Jugando poker, le toco de mano dos ases más tres cartas la 3, la 4 y al 5, de inmediato sin pensarlo dos veces descartó el par de ases quedándose con el resto, ante la forma inusual de jugar el compañero de mesa le preguntó:

- ¿Serás imbécil?, Entregas tus mejores cartas y té quedas con aquellas con las cuales difícilmente puedes hacer buen juego.

· A lo que él contestó: Yo me concentro siempre en mis debilidades, no me interesa las fortalezas, así ha sido mi vida superándome en aquello que me consideró débil.

- Ahora entiendo –replicó su compañero- porque nunca has podido destacar en nada, en general tu vida es mediocre.

Por supuesto que este jugador se alteró pues nunca le habían dicho de frente que era un mediocre y tratando de contener su cólera explicó su filosofía personal:

· La única formula que conozco para ser mejor es superando tus limitaciones, no tiene ninguna gracia exhibir tus potencialidades, eso más bien es vanidad.
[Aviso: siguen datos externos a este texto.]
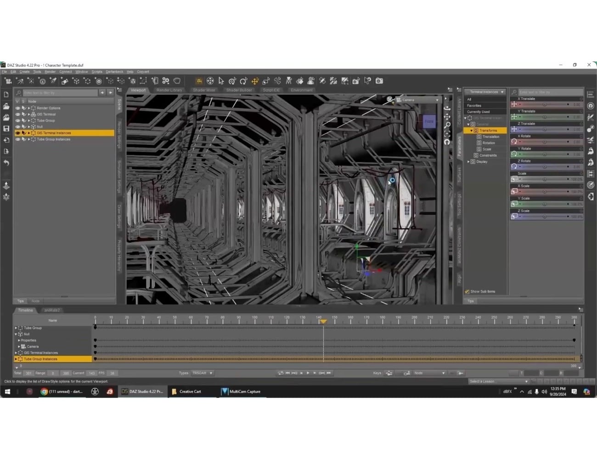Open the Smart Content icon in the left dock

coord(6,186)
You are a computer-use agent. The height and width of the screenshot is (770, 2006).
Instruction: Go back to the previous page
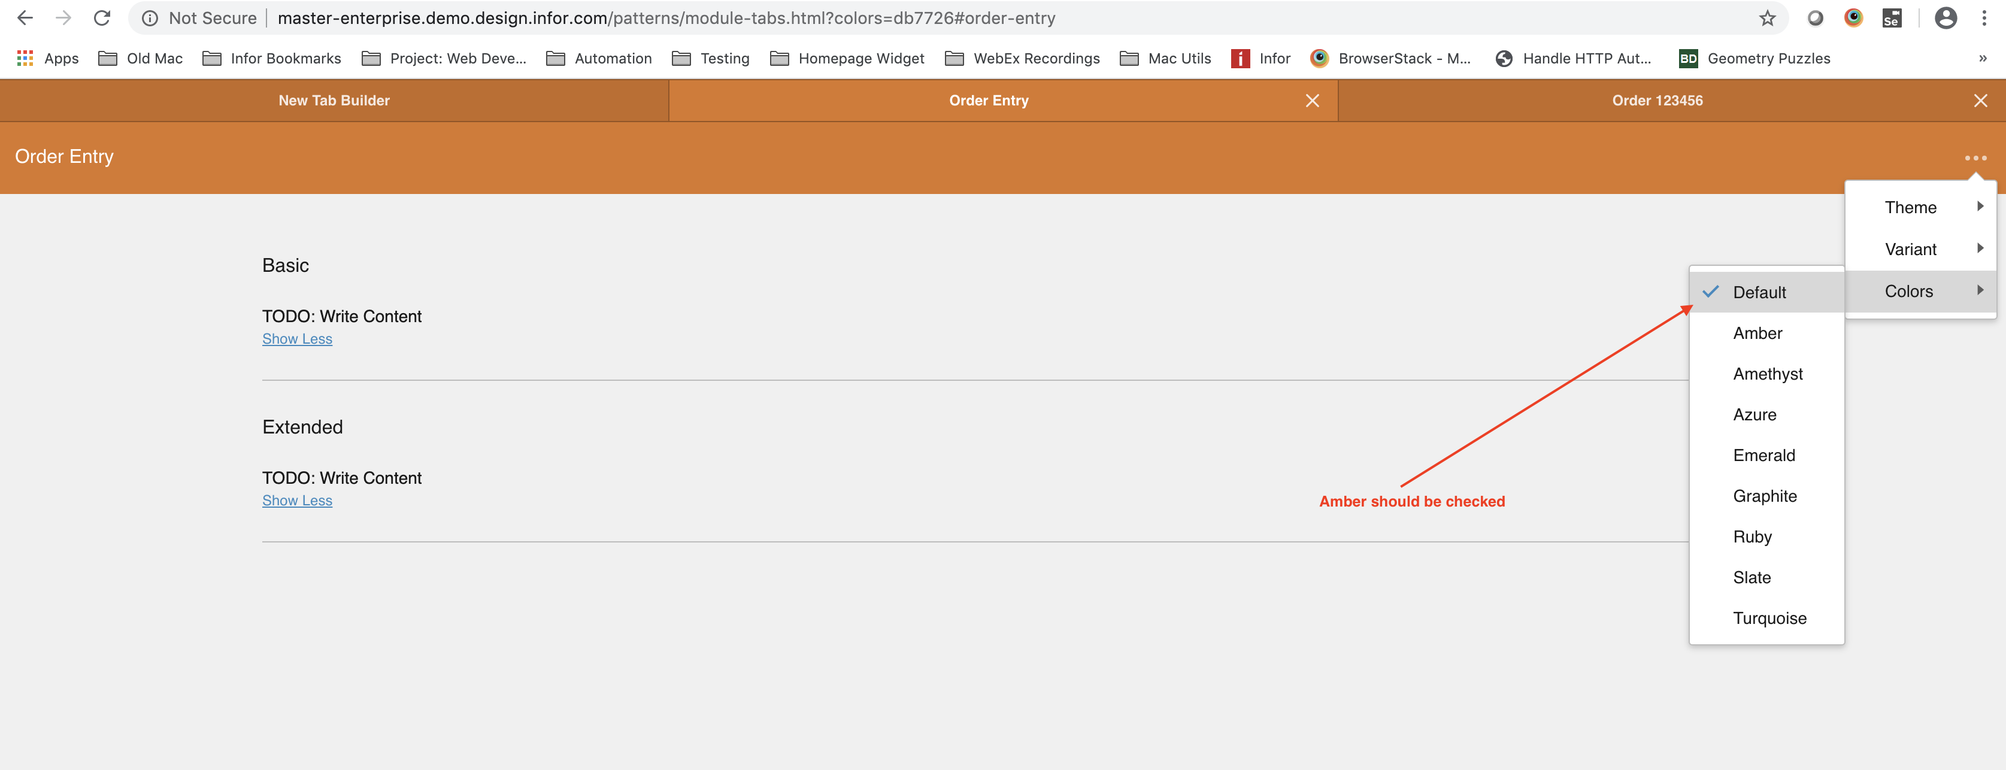(25, 18)
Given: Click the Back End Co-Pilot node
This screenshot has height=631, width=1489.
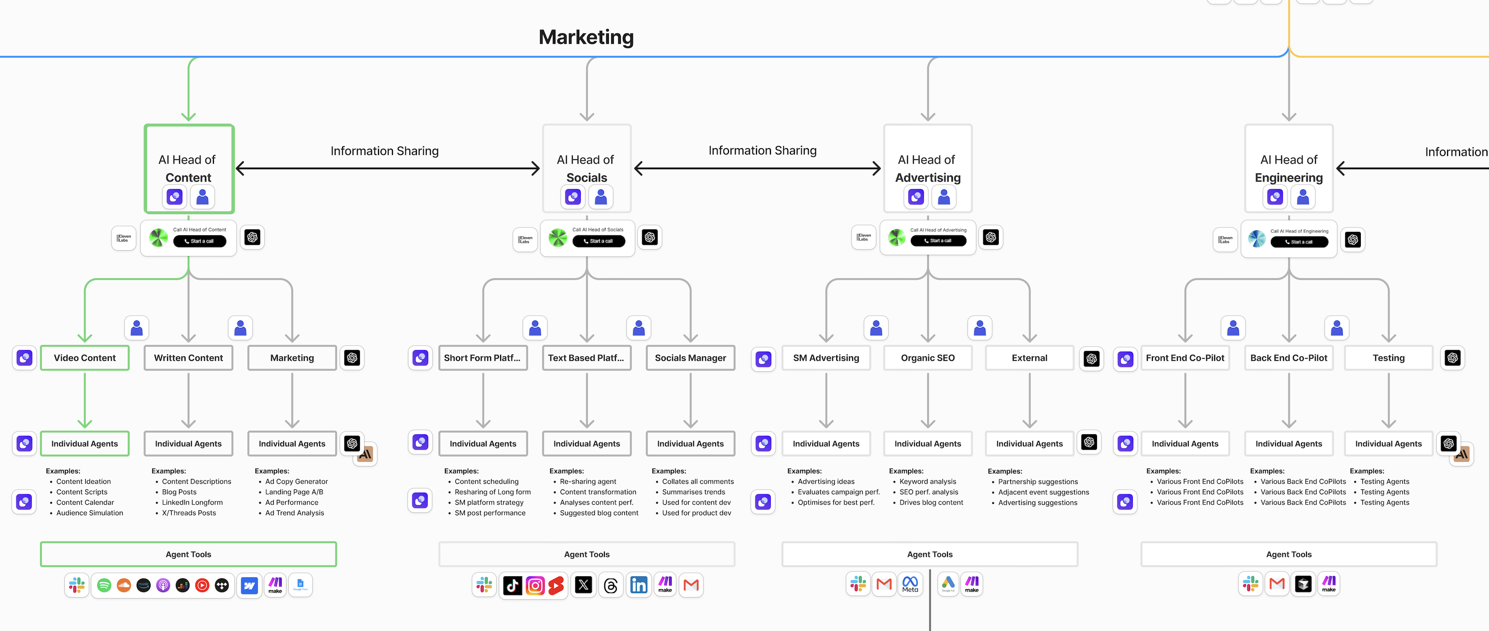Looking at the screenshot, I should pyautogui.click(x=1288, y=358).
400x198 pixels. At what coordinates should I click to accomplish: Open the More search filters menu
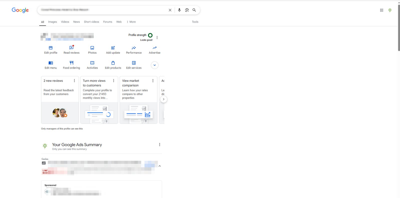coord(131,22)
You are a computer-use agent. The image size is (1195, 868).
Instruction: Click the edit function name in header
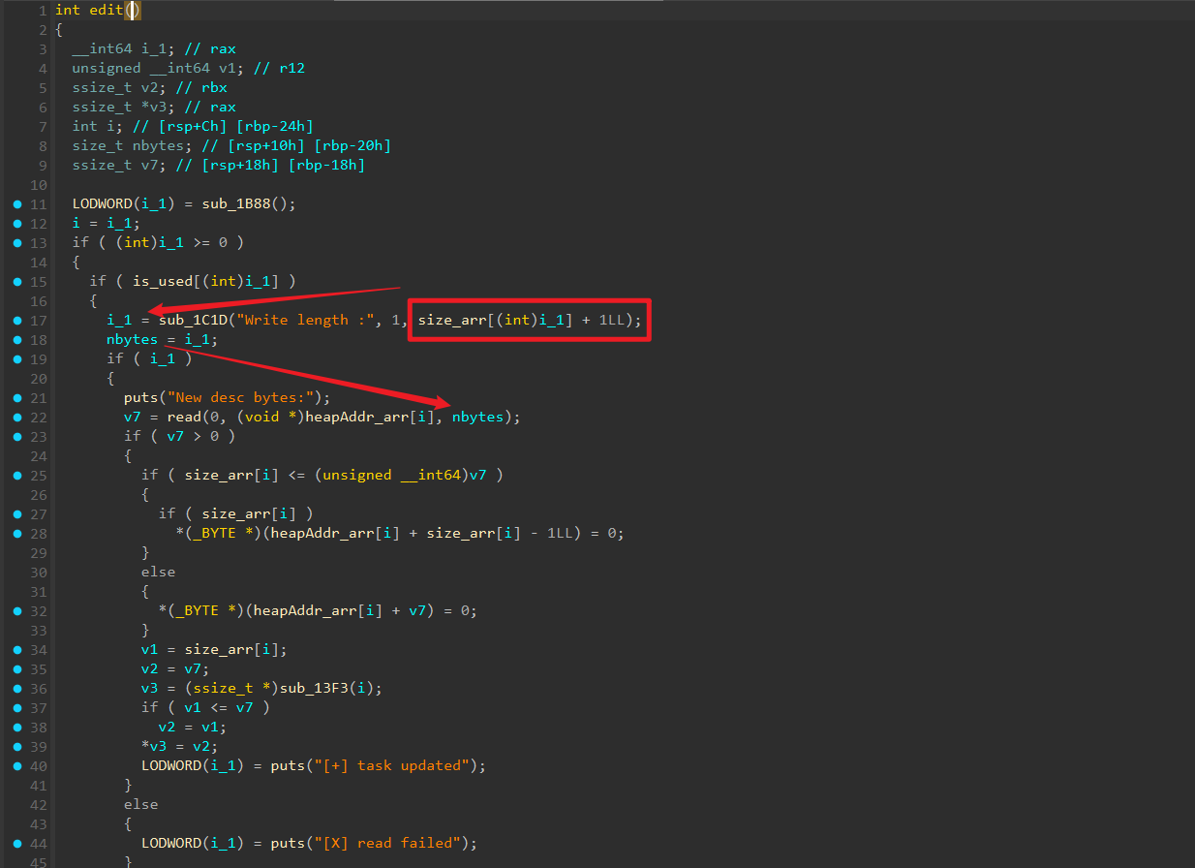tap(105, 10)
- Pues será vanidad ó lo que tú quieras pero las fortalezas se te dieron para que las desarrollaras y es tu pasaporte en la vida para alcanzar tu plenitud, con la filosofía que tienes estás condenado a vivir una vida gris además de llenarte de amargura por intentar ser lo que no eres, atrévete a reclamar tu naturaleza, te aseguro que alcanzaras lo más anhelado por todos: Ser feliz

Una gran cantidad de personas desperdician su vida neurotizándose al intentar ser lo que no pueden ser, lo más valioso que se nos concede a todos los seres humanos al momento de nacer son los dones, fortalezas que se manifiestan en ciertas habilidades en forma singular, hay tareas que se nos facilitan y que además disfrutamos al realizarlas.

Los líderes de Excelencia se concentran en desarrollar sus fortalezas, sus dones naturales hasta llevarlos a su máxima expresión, en cuanto a sus debilidades hacen el esfuerzo necesario para alcanzar niveles que no bloqueen el desarrollo de sus potencialidades, sin martirizarse con aquellas habilidades que por naturaleza se les dificulta.

Imagine por un momento a Mozart tratando de dominar las matemáticas ó aprendiendo otro idioma cuando su campo natural fue la música ó Thomas Alva Edison ballet clásico, suena ridículo desperdiciar nuestra energía en dominar campos que no están dentro de nuestras fortalezas. Además de ser un error común y una tentación de querer ser bueno en todo, debemos concentrarnos en nuestras fortalezas, habilidades naturales que con el esfuerzo que se requiere las podemos convertir en virtudes.